▶ EXERCISE DETAILS
Copy the listing below word for word, from its first line through the line containing "Looking at the screenshot, I should [686, 118].", including both of those lines.

━━━━━ RECORDS FOR THE TASK

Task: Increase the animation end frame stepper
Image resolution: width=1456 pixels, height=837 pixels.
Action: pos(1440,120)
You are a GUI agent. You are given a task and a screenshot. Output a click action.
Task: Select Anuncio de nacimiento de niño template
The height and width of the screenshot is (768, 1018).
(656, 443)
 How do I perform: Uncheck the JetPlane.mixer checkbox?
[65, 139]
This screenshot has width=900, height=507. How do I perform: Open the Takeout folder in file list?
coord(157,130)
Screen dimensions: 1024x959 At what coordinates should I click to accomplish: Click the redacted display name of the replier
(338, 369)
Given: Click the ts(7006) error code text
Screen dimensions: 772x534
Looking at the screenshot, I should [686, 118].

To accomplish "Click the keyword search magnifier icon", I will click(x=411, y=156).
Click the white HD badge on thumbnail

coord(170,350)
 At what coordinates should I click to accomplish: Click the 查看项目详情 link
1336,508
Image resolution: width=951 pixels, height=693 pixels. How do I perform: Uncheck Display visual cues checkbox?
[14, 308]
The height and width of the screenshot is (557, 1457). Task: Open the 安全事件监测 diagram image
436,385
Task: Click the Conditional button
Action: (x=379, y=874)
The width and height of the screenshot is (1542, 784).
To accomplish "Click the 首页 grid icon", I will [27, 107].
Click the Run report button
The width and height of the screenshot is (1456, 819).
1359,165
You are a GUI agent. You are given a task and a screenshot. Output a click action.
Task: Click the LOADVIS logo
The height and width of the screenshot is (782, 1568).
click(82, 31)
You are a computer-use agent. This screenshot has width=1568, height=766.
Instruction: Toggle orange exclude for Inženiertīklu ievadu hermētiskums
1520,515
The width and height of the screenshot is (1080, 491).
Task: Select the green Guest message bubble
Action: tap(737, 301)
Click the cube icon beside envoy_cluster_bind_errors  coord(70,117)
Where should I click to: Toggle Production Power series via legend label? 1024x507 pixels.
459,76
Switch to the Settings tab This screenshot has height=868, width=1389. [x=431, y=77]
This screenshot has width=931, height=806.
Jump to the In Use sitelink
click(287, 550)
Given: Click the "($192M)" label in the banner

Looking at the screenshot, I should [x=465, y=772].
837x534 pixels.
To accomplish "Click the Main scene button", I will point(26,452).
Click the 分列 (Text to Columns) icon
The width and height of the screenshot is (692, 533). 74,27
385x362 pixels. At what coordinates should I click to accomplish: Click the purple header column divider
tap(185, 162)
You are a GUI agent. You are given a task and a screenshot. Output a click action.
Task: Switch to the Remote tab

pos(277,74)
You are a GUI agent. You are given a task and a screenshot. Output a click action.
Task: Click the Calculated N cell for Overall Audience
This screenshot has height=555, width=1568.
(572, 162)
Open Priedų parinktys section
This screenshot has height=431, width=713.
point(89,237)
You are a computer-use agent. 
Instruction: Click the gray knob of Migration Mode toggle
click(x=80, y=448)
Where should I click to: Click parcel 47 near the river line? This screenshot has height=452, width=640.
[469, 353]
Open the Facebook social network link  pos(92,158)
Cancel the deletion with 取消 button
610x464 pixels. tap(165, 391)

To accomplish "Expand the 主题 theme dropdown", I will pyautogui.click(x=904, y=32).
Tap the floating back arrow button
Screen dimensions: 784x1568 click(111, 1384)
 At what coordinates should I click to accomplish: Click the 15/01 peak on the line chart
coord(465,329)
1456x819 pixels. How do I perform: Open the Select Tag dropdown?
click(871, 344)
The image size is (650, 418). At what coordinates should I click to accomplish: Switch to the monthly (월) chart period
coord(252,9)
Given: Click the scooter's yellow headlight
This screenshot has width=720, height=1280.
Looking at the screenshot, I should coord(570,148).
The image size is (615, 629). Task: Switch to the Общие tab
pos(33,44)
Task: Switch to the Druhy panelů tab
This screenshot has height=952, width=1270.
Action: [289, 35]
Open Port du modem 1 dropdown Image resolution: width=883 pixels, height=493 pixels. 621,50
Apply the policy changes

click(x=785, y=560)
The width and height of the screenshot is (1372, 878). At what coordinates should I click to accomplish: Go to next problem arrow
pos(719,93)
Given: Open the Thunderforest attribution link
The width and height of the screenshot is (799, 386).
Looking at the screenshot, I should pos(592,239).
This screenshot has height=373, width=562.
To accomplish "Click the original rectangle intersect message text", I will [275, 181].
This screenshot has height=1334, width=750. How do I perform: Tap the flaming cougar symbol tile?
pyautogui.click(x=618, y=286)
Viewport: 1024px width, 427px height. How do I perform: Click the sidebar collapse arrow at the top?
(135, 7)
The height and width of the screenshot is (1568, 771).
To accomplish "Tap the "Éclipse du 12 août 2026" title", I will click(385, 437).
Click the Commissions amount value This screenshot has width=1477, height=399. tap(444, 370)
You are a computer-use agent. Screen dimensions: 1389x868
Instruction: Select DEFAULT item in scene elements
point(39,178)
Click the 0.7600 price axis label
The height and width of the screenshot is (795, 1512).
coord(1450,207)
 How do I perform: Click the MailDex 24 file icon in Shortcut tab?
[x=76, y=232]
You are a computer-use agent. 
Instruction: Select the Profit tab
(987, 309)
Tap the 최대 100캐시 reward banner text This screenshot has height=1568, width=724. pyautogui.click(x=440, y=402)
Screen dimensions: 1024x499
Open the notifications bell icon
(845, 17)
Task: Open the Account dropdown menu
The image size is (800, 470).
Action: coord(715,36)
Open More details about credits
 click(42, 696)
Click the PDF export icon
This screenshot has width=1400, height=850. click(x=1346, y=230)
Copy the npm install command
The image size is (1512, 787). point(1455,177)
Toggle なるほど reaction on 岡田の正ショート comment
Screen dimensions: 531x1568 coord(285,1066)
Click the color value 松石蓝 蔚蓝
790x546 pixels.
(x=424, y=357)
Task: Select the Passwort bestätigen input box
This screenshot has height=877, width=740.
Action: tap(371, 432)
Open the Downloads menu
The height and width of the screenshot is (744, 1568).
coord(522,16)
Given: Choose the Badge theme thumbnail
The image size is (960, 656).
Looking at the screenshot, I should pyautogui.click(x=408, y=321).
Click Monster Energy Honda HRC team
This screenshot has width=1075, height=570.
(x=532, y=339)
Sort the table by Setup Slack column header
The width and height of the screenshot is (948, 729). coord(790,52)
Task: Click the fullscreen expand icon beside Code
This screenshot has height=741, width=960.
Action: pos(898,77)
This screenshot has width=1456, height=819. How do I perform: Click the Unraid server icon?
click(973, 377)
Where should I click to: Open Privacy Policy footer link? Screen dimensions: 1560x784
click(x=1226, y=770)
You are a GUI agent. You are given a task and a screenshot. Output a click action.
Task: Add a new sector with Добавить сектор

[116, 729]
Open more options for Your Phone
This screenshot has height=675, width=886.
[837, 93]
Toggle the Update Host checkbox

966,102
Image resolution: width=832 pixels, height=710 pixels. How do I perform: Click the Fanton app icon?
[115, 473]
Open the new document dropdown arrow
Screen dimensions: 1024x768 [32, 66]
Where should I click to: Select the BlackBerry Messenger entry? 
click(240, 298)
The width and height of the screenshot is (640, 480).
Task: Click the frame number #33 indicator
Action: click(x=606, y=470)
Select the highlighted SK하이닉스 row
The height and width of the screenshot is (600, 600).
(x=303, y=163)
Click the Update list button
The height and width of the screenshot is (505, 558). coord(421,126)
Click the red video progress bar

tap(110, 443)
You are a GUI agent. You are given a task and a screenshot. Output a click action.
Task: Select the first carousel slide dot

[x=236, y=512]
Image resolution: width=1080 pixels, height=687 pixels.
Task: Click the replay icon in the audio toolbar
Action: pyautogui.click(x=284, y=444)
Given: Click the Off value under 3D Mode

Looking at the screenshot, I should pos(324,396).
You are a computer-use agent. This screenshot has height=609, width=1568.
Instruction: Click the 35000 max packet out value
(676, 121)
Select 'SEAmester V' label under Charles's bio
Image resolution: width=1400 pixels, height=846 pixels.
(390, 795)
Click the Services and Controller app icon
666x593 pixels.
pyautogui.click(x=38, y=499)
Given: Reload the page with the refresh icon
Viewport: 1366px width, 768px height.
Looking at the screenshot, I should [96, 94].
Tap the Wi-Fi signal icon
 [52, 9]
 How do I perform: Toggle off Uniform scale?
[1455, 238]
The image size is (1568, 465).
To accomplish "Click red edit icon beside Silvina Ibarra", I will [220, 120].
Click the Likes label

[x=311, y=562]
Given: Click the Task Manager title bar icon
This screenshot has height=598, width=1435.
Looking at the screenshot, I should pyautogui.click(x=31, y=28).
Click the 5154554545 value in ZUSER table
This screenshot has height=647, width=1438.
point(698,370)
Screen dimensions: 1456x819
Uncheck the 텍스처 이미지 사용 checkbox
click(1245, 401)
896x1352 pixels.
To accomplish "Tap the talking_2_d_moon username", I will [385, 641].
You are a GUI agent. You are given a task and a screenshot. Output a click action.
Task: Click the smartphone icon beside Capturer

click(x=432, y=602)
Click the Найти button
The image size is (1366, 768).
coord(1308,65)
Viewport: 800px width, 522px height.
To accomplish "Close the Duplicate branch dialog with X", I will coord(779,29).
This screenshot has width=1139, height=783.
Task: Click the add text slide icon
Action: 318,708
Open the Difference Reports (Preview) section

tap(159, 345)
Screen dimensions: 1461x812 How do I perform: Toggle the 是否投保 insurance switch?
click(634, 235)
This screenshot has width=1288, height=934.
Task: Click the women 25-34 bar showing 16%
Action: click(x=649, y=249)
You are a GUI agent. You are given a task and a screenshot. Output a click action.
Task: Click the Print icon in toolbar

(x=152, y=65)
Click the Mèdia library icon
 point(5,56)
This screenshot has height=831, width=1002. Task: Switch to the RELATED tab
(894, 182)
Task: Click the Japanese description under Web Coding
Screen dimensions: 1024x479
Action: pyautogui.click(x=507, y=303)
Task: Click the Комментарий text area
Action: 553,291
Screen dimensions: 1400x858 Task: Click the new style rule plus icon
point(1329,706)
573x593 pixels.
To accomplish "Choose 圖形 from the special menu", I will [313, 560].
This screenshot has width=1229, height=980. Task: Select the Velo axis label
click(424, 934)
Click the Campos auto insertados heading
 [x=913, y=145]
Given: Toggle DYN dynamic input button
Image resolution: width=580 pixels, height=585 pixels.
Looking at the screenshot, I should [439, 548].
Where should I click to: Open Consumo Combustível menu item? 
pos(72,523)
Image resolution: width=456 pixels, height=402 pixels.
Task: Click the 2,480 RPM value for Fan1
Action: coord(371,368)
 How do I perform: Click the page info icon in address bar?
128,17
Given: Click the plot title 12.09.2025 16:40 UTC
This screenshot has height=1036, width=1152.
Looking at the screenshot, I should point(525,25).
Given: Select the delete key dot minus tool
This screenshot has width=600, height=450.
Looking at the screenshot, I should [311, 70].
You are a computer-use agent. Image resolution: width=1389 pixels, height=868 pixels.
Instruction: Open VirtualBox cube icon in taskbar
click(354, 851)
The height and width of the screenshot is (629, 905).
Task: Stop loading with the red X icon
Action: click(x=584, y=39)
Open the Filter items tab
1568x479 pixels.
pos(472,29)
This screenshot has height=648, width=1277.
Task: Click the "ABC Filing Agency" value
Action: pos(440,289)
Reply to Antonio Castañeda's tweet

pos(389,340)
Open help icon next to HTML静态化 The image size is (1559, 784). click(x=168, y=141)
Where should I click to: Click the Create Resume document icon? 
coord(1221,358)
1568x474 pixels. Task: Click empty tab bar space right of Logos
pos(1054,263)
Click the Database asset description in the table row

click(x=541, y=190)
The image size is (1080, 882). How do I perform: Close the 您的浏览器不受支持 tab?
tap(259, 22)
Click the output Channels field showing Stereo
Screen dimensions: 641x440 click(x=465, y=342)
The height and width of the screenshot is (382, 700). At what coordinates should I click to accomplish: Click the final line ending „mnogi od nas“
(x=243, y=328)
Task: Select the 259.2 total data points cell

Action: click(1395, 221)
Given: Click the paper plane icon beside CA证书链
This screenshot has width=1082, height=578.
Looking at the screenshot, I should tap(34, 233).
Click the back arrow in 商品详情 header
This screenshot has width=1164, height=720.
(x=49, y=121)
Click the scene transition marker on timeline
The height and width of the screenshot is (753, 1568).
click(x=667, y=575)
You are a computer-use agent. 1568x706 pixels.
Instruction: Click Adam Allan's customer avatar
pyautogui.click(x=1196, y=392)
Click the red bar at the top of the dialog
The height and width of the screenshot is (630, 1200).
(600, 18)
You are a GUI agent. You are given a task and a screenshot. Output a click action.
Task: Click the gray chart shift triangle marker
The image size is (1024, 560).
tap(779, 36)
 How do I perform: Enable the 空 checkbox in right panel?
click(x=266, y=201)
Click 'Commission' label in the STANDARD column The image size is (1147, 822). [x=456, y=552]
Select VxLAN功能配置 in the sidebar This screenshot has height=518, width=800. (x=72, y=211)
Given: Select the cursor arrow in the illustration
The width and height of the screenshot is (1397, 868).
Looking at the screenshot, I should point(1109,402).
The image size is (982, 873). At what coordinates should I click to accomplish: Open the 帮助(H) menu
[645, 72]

━━━━━━━━━━

▶ FINAL RESULT
Task: Increase the animation end frame stepper
Image resolution: width=1456 pixels, height=837 pixels.
Action: pos(1440,120)
You are a GUI agent. You are given a task and a screenshot. Output a click action.
Task: Select Anuncio de nacimiento de niño template
The height and width of the screenshot is (768, 1018).
(656, 443)
 How do I perform: Uncheck the JetPlane.mixer checkbox?
[65, 139]
This screenshot has width=900, height=507. How do I perform: Open the Takeout folder in file list?
coord(157,130)
Screen dimensions: 1024x959 At what coordinates should I click to accomplish: Click the redacted display name of the replier
(338, 369)
Given: Click the ts(7006) error code text
Screen dimensions: 772x534
Looking at the screenshot, I should [686, 118].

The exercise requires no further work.